= WORK TASK =
Reproduce, word for word, all of the records; the pictures stay out.

________

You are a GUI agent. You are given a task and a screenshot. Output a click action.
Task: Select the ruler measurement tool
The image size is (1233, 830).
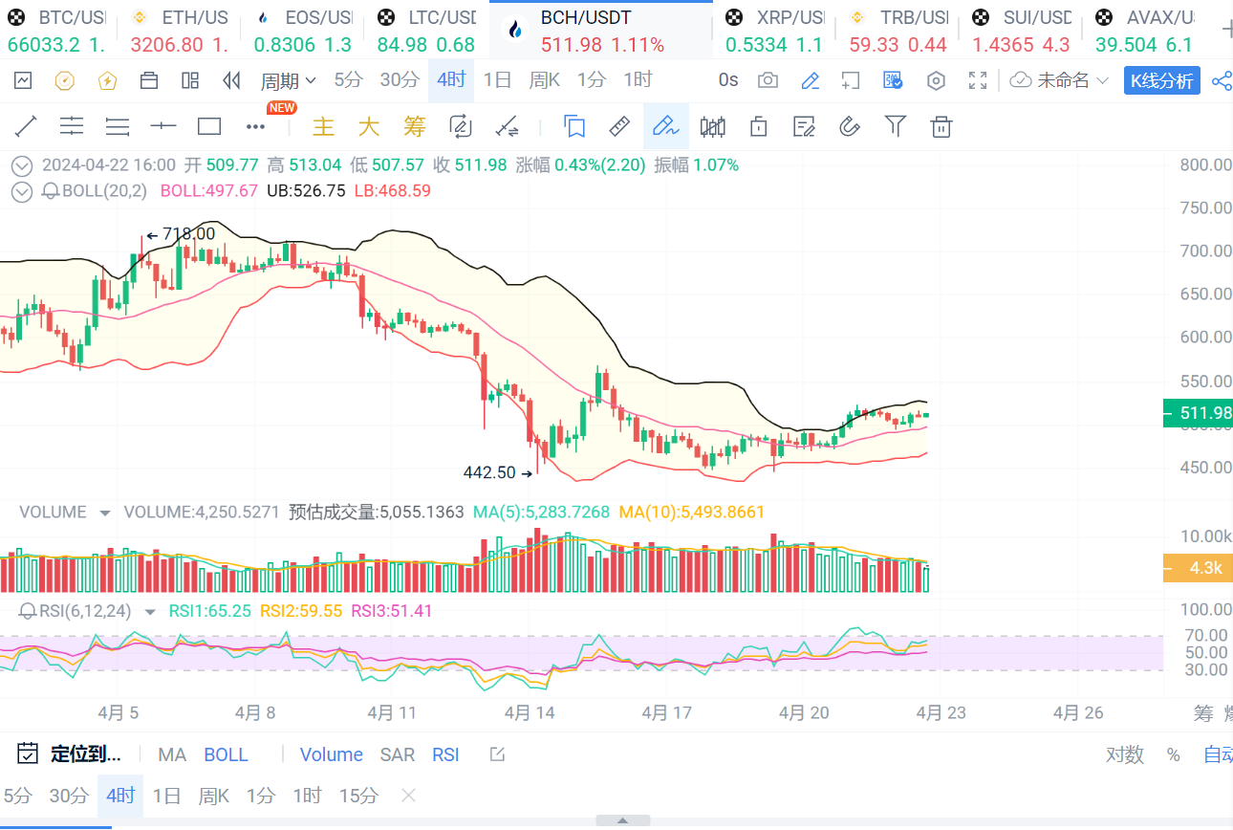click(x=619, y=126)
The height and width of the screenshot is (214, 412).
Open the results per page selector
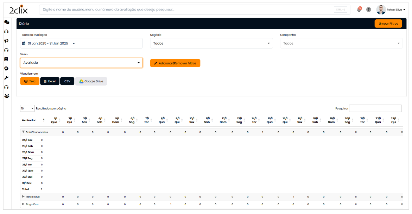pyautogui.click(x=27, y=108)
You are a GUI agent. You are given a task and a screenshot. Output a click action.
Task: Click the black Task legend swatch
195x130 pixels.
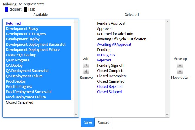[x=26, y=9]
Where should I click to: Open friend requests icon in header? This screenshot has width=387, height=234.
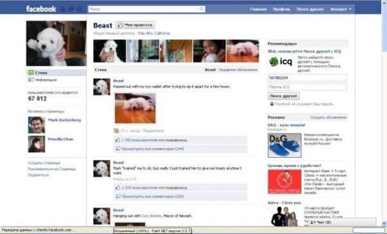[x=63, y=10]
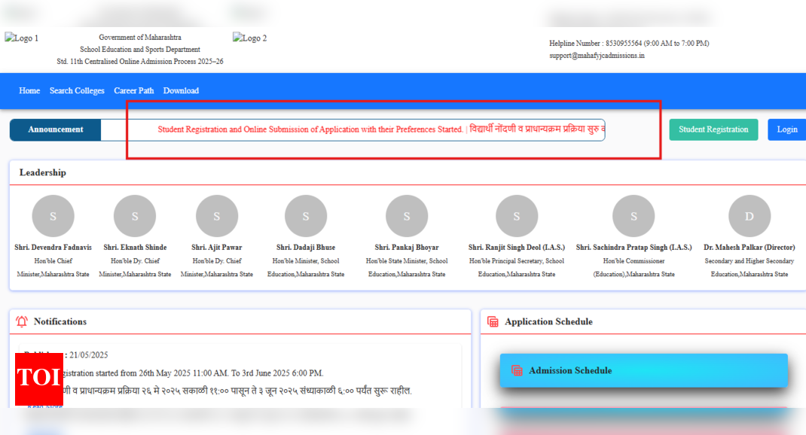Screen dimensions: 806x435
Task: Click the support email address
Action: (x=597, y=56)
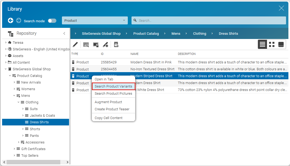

________

= COMPLETED EXERCISE =
You are a GUI agent. You are given a task and a screenshot. Output a click action.
Task: Select the ruler measurement tool
The image size is (1233, 830).
click(x=619, y=126)
The height and width of the screenshot is (214, 412).
Open the results per page selector
pyautogui.click(x=27, y=108)
You are a GUI agent. You are given a task and a screenshot. Output a click action.
Task: Click the black Task legend swatch
195x130 pixels.
[x=26, y=9]
Where should I click to: Open friend requests icon in header? This screenshot has width=387, height=234.
[x=63, y=10]
Screen dimensions: 806x435
Task: Click the support email address
Action: (x=597, y=56)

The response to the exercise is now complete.